In August 2024, he signed with Belgian champions Filou Oostende, competing in the BNXT League and the Basketball Champions League. During the 2024–25 Basketball Champions League season, Audige averaged 14.8 points, 4.1 rebounds, and 3.2 assists per game over nine appearances. In Belgian/BNXT League play, he earned monthly awards and contributed to Oostende’s championship campaigns.

On October 31, 2024, the Windy City Bulls traded Audige's returning player rights, along with a 2025 second-round draft pick, to the Long Island Nets in exchange for the returning rights to Jordan Hall.

On July 28, 2025, he signed with KK Bosna BH Telecom of the Bosnian League and the ABA League.

On December 2, 2025, Audige signed with Unicaja Málaga of the Spanish Liga ACB and the Basketball Champions League.

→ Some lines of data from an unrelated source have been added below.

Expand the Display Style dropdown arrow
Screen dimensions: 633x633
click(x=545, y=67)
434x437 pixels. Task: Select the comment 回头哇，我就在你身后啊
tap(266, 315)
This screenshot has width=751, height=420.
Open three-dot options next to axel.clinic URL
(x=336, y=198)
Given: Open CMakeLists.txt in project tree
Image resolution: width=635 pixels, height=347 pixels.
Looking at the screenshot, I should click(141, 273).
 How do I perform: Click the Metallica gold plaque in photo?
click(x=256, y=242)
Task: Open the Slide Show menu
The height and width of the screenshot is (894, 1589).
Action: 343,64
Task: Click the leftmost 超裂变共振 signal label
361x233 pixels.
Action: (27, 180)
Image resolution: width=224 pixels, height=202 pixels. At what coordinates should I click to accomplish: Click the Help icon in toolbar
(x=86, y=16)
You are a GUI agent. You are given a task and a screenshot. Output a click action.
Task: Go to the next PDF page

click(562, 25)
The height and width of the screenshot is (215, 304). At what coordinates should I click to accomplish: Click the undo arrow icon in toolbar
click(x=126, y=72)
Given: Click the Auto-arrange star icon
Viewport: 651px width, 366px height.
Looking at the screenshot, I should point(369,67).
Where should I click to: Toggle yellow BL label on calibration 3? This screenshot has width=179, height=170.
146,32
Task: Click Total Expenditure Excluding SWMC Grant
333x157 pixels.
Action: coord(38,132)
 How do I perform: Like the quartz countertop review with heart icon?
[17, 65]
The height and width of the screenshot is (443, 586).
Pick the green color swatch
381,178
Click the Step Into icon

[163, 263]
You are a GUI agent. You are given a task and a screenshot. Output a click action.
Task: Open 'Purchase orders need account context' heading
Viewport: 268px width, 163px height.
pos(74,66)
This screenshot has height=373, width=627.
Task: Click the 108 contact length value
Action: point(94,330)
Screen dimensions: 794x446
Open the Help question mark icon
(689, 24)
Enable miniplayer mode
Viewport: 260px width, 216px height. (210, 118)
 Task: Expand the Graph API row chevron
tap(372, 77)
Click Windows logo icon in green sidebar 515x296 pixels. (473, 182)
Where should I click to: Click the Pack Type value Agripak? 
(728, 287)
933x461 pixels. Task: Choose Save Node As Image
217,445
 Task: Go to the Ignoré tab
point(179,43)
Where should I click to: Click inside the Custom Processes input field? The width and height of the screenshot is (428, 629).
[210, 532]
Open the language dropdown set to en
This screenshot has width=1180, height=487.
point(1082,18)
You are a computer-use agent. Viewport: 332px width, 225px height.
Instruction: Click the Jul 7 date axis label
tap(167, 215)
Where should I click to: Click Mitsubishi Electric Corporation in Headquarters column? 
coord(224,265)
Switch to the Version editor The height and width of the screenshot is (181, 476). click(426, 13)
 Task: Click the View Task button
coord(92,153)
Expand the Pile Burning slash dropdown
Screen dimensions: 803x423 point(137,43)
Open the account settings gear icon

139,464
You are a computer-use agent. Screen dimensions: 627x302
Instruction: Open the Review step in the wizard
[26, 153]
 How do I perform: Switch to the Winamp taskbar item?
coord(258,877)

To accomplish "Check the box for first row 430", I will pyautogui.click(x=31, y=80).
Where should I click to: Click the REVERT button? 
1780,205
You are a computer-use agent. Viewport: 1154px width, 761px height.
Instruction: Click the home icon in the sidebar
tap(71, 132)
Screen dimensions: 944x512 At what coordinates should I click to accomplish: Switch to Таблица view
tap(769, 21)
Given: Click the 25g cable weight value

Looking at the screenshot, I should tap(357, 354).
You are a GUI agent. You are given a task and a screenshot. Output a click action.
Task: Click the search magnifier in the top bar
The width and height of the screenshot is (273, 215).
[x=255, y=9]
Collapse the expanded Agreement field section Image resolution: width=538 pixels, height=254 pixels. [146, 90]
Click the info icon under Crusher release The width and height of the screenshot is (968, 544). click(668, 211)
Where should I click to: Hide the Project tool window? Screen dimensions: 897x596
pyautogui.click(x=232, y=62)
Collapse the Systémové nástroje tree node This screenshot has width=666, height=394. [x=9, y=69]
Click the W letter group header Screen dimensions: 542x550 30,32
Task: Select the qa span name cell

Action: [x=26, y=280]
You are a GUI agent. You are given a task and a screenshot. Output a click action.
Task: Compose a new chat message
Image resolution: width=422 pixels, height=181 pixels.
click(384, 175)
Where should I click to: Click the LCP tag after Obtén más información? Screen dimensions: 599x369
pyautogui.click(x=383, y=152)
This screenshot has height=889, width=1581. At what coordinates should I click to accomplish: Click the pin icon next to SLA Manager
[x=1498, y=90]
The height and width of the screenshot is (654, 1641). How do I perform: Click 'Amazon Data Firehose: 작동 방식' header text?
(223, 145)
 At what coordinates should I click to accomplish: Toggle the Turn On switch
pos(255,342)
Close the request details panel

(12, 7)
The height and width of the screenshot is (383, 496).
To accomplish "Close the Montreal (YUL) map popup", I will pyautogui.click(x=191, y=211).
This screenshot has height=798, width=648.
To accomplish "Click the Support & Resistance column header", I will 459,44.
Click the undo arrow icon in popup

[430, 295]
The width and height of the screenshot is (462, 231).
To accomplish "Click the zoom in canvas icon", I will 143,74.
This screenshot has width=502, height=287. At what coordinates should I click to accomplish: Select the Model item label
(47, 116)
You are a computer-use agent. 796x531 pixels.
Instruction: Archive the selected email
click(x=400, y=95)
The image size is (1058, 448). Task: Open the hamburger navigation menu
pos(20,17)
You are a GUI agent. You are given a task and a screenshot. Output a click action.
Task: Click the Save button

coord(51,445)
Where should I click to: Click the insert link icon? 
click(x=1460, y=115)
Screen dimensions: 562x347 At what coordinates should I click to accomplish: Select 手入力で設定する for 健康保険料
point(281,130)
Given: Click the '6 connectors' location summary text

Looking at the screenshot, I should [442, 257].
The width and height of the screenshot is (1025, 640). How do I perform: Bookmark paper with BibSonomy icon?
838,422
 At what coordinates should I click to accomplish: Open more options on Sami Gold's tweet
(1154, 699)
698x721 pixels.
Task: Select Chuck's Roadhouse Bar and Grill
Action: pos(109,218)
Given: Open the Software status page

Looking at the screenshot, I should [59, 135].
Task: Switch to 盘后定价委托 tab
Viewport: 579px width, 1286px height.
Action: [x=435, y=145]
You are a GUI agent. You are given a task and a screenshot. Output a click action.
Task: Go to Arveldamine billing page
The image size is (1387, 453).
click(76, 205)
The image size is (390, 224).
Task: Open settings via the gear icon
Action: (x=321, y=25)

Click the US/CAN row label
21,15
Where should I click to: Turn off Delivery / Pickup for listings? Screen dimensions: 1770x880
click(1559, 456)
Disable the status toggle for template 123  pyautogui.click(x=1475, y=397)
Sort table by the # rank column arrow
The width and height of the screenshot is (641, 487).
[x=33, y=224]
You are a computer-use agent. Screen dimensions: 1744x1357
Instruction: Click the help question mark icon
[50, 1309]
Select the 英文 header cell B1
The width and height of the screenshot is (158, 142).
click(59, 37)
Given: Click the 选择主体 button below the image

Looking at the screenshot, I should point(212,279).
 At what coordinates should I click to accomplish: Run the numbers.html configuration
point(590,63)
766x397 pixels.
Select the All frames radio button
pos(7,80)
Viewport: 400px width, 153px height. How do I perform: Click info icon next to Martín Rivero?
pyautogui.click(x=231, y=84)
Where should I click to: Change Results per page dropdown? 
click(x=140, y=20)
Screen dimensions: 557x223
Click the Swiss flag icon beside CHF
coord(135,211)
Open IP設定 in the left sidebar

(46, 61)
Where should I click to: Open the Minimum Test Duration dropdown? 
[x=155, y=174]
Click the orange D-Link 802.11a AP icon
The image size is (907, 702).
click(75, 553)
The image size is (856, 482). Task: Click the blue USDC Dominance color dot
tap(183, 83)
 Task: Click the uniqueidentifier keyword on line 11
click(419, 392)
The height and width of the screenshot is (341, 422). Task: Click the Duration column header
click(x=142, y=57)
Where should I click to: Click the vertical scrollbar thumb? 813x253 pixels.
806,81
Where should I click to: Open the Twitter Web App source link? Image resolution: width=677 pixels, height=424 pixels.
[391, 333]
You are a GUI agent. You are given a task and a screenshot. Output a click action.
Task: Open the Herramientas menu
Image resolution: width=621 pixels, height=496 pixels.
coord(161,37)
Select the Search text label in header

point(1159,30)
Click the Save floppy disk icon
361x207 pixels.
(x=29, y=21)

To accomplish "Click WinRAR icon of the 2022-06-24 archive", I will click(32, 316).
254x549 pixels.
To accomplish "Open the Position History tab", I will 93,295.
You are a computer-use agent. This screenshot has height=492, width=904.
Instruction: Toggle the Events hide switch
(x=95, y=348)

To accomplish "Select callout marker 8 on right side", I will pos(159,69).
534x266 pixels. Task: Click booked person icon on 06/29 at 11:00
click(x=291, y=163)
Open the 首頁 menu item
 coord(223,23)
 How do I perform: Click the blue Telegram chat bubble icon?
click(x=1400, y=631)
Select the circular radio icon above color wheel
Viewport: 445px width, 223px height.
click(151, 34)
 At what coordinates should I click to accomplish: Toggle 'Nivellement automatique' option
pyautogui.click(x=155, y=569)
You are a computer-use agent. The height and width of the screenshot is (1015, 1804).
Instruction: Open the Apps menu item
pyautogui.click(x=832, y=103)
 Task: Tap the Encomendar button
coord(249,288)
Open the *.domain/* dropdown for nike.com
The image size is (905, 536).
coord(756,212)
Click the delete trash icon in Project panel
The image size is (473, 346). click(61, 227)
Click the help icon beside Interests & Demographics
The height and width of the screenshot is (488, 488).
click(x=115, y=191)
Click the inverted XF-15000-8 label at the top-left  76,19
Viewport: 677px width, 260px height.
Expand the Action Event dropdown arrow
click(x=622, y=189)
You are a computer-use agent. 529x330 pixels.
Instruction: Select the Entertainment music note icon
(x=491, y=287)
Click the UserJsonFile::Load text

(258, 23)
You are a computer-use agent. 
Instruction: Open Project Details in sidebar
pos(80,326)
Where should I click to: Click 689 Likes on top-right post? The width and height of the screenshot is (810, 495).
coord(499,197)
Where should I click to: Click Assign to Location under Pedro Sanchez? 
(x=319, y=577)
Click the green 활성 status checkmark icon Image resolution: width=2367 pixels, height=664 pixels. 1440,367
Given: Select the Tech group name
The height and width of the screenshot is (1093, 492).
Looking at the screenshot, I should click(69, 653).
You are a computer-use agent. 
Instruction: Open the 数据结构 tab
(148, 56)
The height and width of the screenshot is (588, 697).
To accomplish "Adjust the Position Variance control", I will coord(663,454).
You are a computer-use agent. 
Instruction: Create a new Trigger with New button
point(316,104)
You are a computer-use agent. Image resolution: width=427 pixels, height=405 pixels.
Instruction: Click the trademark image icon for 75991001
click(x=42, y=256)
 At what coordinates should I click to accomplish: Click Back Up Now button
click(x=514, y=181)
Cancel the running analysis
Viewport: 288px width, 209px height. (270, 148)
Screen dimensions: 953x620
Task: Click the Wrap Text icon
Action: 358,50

In July 2026, Audige moved to San Pablo Burgos of the Spanish LEB Oro.

== National team career==
Born in the United States, Audige is of Jamaican descent through his mother and holds a dual citizenship. He made his debut for the senior Jamaican national team in November 2025 during the 2027 World Cup qualifiers. In the first four qualifier games, he averaged 17.3 points, 4.0 assists and 2.8 steals.

== Player profile ==
Audige stands 6 ft 4 in (193 cm) and weighs approximately 200 lb (91 kg). He is recognized for his athleticism, perimeter defense, and versatility on both ends of the floor.